For this same reason, the nouns קריה (qiryah) and קרת (qeret) are the words for city and federation of cities.
קרא
Verb קרא (qara'), which is identical to the by-form of the previous, means to call or call near. Adjective קריא (qari') means called or summoned. Noun קריאה (qeri'a) means proclamation. And noun מקרא (miqra') means convocation or called assembly. The noun קרא (qore') describes a partridge; literally "a caller."
The second part of our name is a bit trickier to identify. Alfred Jones (Dictionary of Old Testament Proper Names) believes it is related to an Arabic verb that means to learn, or a derived noun that means law.
Our name may also have to do with the cluster of mysterious names that contains Sinai. Our name is even spelled the same as the name Seneh, and the difference lies only in the Masoretic symbols that were added to the Hebrew text more than a thousand years after it was produced. The name Seneh probably comes from the noun סנה (seneh), which denotes a kind of thorn-bush:
אסם
Verb אסם ('asam) means to gather or store. Noun אסם ('asam) means storehouse. A close cognate equivalent of the latter is אסנא ('asna'), which also means thorn bush (see next).
סנה
Possibly related to the previous, the noun סנה (seneh) describes a kind of thorn bush, particularly the one which famously burned.

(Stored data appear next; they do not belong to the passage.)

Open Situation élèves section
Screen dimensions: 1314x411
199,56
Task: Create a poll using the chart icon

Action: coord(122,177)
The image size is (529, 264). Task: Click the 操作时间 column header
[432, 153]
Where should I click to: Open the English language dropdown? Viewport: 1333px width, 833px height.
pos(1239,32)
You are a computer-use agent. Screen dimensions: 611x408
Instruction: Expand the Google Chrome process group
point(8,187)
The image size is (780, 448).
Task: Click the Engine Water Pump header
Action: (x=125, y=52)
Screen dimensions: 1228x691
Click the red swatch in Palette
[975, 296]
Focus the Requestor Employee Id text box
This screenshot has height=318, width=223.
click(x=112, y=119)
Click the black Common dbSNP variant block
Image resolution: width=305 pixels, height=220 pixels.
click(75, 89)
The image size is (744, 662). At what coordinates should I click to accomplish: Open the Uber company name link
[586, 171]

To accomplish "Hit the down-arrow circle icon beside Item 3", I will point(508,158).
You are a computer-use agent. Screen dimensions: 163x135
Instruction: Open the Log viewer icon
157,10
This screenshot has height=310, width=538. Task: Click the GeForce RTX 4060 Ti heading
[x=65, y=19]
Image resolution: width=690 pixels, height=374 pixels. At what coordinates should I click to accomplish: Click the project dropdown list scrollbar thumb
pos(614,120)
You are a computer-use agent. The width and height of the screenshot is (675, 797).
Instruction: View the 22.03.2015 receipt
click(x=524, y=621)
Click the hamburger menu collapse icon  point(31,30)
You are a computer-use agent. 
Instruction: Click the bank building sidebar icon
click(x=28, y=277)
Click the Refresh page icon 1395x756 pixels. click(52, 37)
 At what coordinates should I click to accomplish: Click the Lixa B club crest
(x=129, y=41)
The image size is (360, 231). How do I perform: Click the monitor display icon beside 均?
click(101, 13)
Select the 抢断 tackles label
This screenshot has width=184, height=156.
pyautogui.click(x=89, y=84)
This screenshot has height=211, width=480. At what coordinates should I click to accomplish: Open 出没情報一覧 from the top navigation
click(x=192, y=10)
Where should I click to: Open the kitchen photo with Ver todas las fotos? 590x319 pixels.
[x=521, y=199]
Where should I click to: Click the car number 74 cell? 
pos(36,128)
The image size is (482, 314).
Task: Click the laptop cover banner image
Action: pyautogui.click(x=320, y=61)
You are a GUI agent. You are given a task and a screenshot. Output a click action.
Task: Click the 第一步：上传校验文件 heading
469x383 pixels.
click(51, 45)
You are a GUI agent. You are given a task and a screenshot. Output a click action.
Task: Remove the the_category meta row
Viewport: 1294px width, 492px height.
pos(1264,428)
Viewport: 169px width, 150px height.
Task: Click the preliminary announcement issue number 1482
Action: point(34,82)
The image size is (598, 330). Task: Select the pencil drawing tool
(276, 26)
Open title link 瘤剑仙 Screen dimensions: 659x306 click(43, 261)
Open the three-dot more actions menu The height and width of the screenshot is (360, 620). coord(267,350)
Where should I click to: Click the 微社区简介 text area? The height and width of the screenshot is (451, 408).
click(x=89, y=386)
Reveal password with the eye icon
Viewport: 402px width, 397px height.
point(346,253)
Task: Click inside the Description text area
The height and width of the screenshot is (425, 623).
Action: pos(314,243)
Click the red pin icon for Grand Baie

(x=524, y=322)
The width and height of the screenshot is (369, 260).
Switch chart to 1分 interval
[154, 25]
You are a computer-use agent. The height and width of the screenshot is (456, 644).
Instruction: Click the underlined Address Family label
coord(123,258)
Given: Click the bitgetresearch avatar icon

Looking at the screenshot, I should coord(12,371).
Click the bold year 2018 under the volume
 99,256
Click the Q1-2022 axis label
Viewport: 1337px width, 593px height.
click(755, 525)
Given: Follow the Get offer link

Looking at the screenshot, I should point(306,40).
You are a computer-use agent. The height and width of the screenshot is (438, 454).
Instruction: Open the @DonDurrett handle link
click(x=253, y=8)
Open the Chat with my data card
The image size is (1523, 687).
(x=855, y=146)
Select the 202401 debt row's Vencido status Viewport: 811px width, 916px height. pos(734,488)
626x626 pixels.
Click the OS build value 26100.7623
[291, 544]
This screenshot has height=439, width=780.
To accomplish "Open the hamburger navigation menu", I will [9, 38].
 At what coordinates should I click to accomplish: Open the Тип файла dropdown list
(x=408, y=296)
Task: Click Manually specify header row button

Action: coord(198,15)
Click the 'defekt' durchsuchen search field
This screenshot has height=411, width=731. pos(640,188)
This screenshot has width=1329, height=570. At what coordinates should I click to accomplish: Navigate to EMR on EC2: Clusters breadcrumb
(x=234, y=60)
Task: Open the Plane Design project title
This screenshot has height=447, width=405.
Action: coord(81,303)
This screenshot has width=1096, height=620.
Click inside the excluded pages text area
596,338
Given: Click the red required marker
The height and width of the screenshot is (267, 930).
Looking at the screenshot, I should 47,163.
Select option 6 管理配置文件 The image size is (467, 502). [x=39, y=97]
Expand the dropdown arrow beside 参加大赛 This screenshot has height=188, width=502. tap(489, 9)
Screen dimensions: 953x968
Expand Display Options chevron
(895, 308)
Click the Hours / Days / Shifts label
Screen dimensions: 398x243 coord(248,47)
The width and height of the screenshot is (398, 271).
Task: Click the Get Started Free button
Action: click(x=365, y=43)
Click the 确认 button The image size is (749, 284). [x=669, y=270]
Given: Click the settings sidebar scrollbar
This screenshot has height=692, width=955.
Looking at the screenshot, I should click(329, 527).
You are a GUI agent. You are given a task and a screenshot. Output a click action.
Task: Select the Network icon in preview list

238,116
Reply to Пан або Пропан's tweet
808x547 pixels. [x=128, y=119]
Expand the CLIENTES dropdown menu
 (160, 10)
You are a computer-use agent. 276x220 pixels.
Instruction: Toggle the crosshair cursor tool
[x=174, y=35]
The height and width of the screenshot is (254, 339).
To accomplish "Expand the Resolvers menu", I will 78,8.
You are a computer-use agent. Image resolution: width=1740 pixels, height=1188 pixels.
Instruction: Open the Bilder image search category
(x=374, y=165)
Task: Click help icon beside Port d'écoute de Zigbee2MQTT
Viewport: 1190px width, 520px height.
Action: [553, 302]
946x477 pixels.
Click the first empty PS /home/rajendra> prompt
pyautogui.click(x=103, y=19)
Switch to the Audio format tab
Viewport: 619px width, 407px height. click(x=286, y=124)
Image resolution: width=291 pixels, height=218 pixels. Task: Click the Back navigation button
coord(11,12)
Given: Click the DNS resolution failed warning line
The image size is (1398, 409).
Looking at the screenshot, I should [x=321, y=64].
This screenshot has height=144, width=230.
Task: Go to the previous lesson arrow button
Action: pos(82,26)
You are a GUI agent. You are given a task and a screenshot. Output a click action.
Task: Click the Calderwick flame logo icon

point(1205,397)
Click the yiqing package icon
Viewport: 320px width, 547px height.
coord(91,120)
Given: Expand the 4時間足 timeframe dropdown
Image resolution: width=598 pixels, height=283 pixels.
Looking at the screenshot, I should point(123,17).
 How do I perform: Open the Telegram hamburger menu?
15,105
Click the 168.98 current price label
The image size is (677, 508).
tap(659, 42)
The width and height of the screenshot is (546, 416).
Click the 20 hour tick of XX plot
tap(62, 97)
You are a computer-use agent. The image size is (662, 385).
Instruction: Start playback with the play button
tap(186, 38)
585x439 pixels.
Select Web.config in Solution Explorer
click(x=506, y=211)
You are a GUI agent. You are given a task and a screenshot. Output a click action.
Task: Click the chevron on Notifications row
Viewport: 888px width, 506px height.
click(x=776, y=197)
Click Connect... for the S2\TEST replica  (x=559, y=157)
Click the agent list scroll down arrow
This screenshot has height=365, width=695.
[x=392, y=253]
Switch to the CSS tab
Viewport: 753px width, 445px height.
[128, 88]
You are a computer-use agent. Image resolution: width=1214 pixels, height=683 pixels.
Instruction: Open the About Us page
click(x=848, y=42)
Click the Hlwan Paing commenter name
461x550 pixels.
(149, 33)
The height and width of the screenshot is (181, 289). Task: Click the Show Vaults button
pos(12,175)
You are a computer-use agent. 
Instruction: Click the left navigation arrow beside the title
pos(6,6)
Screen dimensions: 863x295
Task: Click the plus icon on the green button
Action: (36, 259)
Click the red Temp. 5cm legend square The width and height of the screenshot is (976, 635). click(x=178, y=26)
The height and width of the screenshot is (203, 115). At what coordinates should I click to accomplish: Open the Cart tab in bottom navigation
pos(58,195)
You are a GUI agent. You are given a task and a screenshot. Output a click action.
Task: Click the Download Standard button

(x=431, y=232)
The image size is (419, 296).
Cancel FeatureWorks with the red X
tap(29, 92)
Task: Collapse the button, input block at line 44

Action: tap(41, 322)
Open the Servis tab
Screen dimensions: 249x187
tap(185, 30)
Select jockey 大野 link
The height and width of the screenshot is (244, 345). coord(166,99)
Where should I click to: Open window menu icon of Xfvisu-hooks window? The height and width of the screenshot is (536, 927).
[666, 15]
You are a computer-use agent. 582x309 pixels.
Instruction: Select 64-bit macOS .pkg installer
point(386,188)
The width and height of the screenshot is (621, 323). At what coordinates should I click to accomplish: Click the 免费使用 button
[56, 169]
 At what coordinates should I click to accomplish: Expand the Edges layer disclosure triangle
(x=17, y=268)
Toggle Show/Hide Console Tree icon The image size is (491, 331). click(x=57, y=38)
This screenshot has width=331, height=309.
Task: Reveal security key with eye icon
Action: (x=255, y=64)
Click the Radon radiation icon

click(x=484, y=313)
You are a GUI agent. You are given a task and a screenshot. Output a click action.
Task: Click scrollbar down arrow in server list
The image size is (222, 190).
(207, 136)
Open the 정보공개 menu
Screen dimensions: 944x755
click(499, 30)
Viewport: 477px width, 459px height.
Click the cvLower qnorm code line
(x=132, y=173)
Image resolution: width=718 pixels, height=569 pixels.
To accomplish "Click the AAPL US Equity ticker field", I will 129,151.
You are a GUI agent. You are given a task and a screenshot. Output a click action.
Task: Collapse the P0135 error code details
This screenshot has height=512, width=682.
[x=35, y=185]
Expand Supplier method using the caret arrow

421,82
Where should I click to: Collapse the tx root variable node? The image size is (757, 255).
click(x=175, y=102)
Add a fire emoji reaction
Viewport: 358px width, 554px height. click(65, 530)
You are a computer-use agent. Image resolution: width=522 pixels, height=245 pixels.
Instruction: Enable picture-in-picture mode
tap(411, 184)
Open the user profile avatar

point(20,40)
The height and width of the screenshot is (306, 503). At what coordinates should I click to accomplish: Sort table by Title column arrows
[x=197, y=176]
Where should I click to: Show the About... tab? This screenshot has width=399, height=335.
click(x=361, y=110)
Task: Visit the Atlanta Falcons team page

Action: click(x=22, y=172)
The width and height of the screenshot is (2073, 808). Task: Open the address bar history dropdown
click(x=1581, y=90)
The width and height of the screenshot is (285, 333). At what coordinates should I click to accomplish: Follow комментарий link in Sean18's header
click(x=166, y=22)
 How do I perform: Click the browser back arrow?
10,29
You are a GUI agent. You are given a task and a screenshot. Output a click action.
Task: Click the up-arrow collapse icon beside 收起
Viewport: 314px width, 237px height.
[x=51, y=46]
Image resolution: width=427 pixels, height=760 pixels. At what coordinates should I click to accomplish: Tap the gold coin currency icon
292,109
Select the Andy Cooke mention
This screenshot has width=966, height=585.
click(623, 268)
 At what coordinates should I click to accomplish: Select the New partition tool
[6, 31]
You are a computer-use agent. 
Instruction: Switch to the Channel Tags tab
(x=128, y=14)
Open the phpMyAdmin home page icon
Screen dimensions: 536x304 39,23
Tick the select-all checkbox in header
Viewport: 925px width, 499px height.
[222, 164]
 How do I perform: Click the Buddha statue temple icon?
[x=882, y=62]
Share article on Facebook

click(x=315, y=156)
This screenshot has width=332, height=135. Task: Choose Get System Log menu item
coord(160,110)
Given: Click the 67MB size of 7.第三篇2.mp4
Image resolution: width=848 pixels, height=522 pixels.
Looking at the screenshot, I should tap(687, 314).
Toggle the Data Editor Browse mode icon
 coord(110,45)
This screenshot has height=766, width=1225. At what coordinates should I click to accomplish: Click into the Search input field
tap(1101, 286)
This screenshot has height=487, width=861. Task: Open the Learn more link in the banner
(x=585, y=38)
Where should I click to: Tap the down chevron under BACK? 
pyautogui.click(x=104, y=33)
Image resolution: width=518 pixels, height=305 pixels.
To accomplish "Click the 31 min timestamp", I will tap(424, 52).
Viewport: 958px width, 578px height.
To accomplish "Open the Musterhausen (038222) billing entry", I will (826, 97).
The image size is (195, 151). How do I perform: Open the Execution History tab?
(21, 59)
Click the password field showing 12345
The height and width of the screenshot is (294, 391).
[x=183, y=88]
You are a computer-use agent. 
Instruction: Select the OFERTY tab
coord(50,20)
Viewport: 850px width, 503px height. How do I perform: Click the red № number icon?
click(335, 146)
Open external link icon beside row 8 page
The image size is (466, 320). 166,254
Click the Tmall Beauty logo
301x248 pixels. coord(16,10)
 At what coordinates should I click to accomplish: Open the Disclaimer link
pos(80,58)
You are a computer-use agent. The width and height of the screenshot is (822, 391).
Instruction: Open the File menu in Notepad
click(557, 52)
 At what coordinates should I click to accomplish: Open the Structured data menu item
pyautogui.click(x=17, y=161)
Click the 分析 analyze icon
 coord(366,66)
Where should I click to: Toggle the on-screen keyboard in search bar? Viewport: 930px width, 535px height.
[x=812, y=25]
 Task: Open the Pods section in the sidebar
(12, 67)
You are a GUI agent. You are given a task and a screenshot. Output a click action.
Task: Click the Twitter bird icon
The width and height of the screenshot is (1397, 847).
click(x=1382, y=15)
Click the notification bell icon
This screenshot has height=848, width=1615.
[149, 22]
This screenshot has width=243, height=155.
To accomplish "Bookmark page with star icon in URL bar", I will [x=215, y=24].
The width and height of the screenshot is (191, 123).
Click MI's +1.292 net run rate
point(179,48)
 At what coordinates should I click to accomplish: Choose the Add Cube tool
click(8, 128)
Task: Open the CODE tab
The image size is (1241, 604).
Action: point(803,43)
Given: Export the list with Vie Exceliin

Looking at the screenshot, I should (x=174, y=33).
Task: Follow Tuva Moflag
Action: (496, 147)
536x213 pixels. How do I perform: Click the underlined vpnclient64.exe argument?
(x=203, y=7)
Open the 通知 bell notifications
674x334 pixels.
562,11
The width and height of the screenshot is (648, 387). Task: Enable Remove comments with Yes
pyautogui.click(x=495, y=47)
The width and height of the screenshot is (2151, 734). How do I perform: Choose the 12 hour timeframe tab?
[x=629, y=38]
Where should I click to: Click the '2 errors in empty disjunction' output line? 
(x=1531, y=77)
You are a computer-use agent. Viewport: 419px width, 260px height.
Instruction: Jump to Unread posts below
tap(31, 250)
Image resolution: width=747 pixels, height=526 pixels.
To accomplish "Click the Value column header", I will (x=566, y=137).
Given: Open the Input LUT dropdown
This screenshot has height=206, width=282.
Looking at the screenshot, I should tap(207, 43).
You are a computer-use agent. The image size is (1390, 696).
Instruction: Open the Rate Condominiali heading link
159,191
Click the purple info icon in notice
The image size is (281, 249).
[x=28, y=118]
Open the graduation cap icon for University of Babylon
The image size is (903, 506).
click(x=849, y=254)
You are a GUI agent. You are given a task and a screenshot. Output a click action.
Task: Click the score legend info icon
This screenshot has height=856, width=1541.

Much of the Biblical narrative is devoted to the history of information technology, from the rise of nominal reason to the invention of script and the alphabet, and ultimately to the development of the literary tradition within which the Word of God could be received in human form.
🔼Kiriath-sannah meaning
The name Kiriath-sannah may have meant Encounter At The Thorn-Bush, which may have been some kind of code for divine revelation or encounter. Or perhaps the association between the noun meaning thorn bush and the verb to store allowed for a meaning of Storage City.
For a meaning of the name Kiriath-sannah, NOBSE Study Bible Name List reads City Of Destruction for inexplicable reasons.
Jones' Dictionary of Old Testament Proper Names goes with the Arabic root and proposes City Of Learning.
BDB Theological Dictionary assumes this name is the result of a text error and offers no further interpretation.